Southwest announced it will begin service from Boston’s Logan Airport to Chicago (Midway) and Baltimore on August 16. The airline will fly five daily nonstops to each of those cities, and New Englanders will be able to connect to a total of 48 destinations from Boston. Introductory fares start at $89 to Chicago and $49 to Baltimore, for flights booked by April 20 and flown between August 17 and October 29.
This gives Southwest a major presence in all three major Northeast markets, from the Washington, D.C., area (Baltimore and limited service from Dulles) right on up to Boston. This is an incredibly busy corridor, with airlines, trains, and buses all fighting for business.

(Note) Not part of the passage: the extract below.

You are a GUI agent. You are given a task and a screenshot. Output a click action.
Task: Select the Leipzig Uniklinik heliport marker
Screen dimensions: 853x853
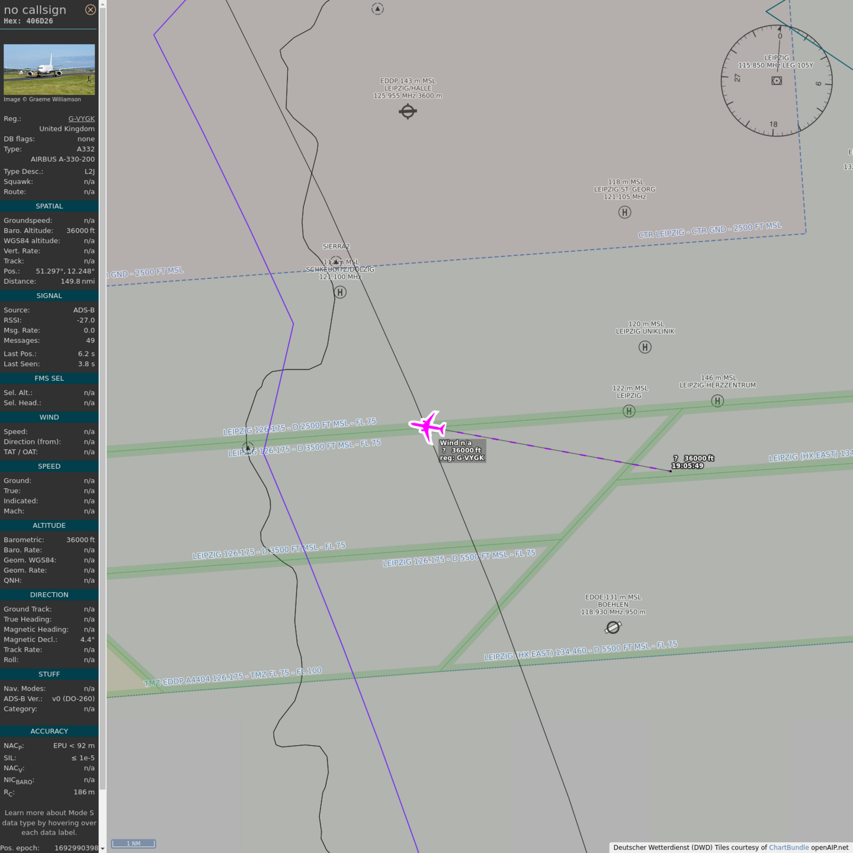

But as I reported last week, Southwest faces some major hurdles with its new expansion. Boston’s airspace may not be as saturated as New York’s, but Logan is a major departure point for Delta, American, and JetBlue, all of which offer far more nonstop flights than Southwest will. As in New York, Southwest will have to significantly undercut prices on these routes if it hopes to be successful.
Legacy lines are easy targets for Southwest, because it can usually beat their prices and offers a stark contrast when it comes to fees. But JetBlue is another story. Logan is JetBlue’s second busiest airport and Boston is one of its focus cities, and the carrier offers numerous nonstop routes to major Southwest destinations like Florida and the West Coast. JetBlue has a very reasonable fee structure, more onboard amenities than Southwest, and can generally match Southwest’s prices. Plus, it’s already established and successful in Boston, and will likely fight hard to protect its turf.
So can Southwest go go toe-to-toe with another popular low-cost carrier? That will be something to watch.